Background

Synaptic connectivity is a key determinant of the interaction between neurons, and its quantitation is pivotal to understanding the organization of brain circuits and the relationship with network function (Ascoli and Atkeson, 2005). Current knowledge of synaptic probability relies on empirical evidence, which is limited by the number of simultaneously recorded neurons (e.g., by pair recording, octopatch, multielectrode array) and affected by experimental conditions (in vitro vs. in vivo, slice orientation and thickness, distance between cells, etc.). Connections in a particular brain region are often probed by evoked responses upon stimulation of the afferent fiber tracts; however, such tests do not allow the identification of the specific neuronal types involved (Moradi and Ascoli, 2020).

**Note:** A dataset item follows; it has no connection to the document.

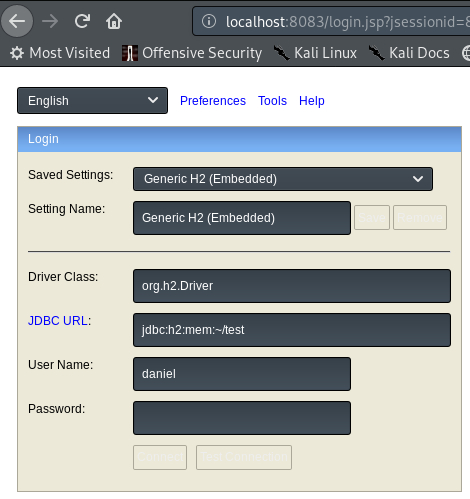
Task: Click the Connect button
Action: (x=160, y=457)
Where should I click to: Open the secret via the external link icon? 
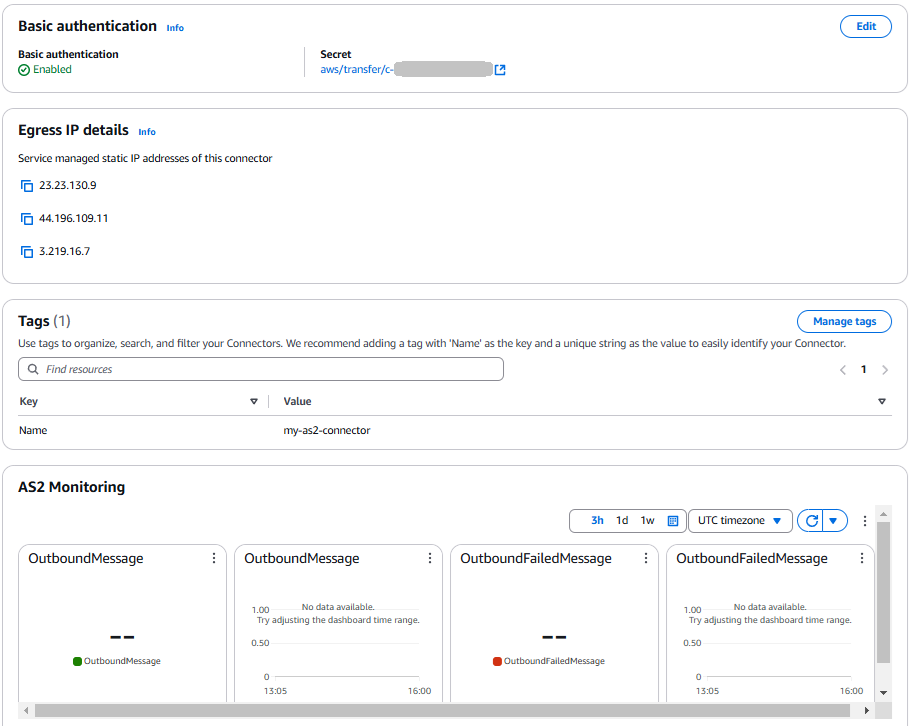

Alternatively, synaptic connectivity can be calculated computationally by embedding three-dimensionally (3D) reconstructed neuronal morphologies into 3D brain atlases and counting the possible locations of axonal-dendritic overlap (Ropireddy and Ascoli, 2011). Nevertheless, this approach requires a large amount of labor-intensive data, is limited by the precision of the 3D registration, and has so far proven impractical to scale up.

Despite its importance, connectivity information remains incomplete for most animal species and neural systems (Rees et al., 2017). This protocol describes a simple process for the extraction of important quantitative synaptic parameters – namely the connection probability, number of contacts per connected pair, and distance from the pre- and postsynaptic somas along the neurite paths – from commonly available two-dimensional images of axonal and dendritic morphology. To the best of our knowledge, there are no alternative solutions available to obtain the same results. Initially, this approach was used to estimate hippocampal connectivity and demonstrated high correlation of the resulting estimates with sparsely available data (Tecuatl et al., 2021).

The overall workflow of the presented pipeline consists of seven main logical components: (i) quantitation of parcel-specific axonal and dendritic lengths; (ii) determination of parcel-specific axonal and dendritic path distances; (iii) measurement of parcel-specific axonal and dendritic convex hull volume; (iv) calculation of the average number of synapses per neuronal pair in each parcel; (v) calculation of the number of contacts per connected pair; (vi) calculation of the connection probability per neuronal pair; and (vii) calculation of the confidence intervals on these values by propagation of error analysis. All steps can be carried out on a basic desktop or laptop computer using readily available software (Figure 1).

Figure 1. Flow chart of the described pipeline. The procedure starts from 2D neuronal images that are processed to quantitate axonal and dendritic lengths, path distances from the soma by parcel, and convex hull volumes. From these quantitations, we calculate the number of synapses and contacts per neuronal pair and subsequently estimate the probabilities of connection from multiple neuronal pairs. The generated information is analyzed and presented as the mean and standard deviation.